Given

• diffChars('1 aab 2','1 zzb 2')

[
  {
    "count": 2,
    "value": "1 "
  },
  {
    "count": 2,
    "removed": true,
    "value": "aa"
  },
  {
    "count": 2,
    "added": true,
    "value": "zz"
  },
  {
    "count": 3,
    "value": "b 2"
  }
]

Expected

• diffChars('1 aab 2','1 bbb 2')

[
  {
    "count": 2,
    "value": "1 "
  },
  {
    "count": 2,
    "removed": true,
    "value": "aa"
  },
  {
    "count": 2,
    "added": true,
    "value": "bb"
  },
  {
    "count": 3,
    "value": "b 2"
  }
]

Actual

• diffChars('1 aab 2','1 bbb 2')

[
  {
    "count": 2,
    "value": "1 "
  },
  {
    "count": 2,
    "removed": true,
    "value": "aa"
  },
  {
    "count": 1,
    "value": "b"
  },
  {
    "count": 2,
    "added": true,
    "value": "bb"
  },
  {
    "count": 2,
    "value": " 2"
  }
]

Additional

If it is not a bug, will be nice to have option to separate at last b, rather than first b.

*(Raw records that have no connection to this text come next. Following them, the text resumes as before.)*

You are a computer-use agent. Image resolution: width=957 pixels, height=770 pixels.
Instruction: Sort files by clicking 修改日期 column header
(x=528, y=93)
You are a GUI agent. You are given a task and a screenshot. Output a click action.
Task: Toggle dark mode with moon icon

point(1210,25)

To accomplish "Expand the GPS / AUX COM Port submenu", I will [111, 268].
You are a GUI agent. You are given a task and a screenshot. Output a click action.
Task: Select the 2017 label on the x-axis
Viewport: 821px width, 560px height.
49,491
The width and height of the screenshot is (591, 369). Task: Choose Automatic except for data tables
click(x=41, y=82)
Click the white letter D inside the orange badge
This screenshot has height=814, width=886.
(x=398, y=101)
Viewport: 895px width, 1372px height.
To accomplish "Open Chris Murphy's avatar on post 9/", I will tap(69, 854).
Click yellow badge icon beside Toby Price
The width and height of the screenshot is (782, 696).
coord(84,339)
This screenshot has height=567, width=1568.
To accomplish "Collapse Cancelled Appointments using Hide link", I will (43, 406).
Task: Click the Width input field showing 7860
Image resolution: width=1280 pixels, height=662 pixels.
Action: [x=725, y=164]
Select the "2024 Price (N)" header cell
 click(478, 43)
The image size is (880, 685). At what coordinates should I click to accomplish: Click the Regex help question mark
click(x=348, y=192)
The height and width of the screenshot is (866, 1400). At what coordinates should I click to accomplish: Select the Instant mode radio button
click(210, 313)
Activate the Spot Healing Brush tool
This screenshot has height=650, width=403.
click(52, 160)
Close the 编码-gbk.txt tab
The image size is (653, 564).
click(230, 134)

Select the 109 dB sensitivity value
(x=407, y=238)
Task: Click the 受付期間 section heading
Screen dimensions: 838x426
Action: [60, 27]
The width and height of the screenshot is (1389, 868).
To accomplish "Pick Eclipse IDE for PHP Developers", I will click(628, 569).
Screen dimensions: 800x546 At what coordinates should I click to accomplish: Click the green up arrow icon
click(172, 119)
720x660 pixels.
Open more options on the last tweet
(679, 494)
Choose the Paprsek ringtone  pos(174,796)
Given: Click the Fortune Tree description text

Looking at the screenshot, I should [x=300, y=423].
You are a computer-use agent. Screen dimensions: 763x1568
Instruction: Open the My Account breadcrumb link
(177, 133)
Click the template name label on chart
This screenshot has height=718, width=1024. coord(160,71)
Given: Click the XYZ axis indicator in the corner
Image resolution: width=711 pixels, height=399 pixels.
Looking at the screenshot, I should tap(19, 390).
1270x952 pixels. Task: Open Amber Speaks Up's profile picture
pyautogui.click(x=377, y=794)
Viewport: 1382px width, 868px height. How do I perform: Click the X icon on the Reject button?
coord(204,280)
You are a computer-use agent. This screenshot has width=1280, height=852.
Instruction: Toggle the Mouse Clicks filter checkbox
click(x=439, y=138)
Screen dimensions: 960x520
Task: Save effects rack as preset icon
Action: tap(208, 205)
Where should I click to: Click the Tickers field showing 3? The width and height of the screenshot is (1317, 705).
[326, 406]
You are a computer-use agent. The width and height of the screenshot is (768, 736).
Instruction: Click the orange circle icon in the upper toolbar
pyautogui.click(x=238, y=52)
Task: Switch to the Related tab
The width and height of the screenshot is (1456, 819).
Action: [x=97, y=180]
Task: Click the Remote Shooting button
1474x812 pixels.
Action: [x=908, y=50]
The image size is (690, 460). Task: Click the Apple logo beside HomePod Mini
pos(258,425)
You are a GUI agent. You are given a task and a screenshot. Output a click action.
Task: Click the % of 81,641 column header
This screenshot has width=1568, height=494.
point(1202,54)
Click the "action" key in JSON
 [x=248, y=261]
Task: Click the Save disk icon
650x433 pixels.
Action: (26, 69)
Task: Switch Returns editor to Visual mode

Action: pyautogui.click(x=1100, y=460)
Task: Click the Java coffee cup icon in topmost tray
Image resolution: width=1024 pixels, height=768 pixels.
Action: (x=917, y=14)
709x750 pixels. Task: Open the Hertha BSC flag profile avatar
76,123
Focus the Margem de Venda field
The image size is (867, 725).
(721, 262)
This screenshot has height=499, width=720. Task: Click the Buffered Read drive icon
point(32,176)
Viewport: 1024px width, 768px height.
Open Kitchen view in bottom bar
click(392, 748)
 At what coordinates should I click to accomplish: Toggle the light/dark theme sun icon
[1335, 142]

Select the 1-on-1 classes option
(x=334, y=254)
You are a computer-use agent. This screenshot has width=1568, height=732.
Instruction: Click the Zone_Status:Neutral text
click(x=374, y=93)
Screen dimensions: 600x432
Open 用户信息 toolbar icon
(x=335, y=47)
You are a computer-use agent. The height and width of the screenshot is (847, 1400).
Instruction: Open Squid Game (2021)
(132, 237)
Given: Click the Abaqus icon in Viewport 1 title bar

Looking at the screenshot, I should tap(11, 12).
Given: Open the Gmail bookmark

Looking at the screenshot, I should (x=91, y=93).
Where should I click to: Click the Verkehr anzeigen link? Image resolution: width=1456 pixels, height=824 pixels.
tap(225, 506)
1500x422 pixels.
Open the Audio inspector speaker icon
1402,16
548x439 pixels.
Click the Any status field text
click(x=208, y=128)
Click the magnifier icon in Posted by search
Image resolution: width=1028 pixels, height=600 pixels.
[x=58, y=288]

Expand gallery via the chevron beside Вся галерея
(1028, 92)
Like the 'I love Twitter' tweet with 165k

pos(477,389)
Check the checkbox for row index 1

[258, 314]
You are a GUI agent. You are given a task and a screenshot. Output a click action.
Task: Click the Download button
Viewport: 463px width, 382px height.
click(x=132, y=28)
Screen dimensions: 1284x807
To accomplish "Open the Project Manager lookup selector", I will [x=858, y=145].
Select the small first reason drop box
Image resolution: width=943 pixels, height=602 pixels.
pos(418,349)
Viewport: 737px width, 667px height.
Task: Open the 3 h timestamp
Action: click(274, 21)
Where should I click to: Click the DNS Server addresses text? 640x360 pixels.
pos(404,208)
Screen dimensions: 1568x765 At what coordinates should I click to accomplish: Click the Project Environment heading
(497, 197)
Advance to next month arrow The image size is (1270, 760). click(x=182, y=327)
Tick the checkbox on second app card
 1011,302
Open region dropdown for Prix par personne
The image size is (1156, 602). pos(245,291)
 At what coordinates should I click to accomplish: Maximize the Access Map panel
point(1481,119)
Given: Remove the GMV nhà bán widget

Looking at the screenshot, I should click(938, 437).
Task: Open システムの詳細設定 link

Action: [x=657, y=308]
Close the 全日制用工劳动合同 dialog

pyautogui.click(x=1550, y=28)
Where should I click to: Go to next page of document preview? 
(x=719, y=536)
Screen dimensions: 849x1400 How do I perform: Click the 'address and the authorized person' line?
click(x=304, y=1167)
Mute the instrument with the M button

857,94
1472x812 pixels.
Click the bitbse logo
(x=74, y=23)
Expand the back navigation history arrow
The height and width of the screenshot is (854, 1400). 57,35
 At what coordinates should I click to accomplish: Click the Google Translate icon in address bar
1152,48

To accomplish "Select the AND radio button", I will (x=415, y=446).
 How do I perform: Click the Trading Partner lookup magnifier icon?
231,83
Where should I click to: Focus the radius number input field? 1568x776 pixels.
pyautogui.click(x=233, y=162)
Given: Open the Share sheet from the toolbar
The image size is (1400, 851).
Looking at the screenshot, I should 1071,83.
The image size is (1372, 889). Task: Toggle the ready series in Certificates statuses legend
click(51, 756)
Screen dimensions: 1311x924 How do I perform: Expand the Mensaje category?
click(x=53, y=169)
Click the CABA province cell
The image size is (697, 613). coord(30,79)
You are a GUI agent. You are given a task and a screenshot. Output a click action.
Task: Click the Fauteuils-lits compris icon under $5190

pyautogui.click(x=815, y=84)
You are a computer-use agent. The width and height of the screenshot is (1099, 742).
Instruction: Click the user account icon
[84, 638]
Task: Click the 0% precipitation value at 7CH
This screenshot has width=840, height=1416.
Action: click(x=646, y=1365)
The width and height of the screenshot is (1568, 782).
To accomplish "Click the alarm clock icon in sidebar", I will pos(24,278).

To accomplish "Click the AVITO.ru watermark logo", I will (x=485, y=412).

Hmm. I guess the underlying intuition here is that it's better to preserve the b that's in the same index in the string? So e.g. with diffChars('1 baa 2','1 bbb 2') you WOULD want to preserve the first b?

I think to get a diff that matches your intuition here you probably want to be using a diffing algorithm where edits can be substitutions, like a diff based on Levenshtein distance? If the edits you're making can be substitutions then the single optimal way to convert bbb to aab to is to substitute the first two bs with as (which achieves the transformation with 2 edits). But to the Myers algorithm, which can only do insertions and deletions, it simply doesn't matter which of the three bs you keep; it's the same edit distance (4, made up of 2 insertions and 2 deletions) either way.

Since jsdiff is based on the Myers diff algorithm and that's unlikely to change, I don't think there's a reasonable way for us to make jsdiff behave in the way you wanted, though.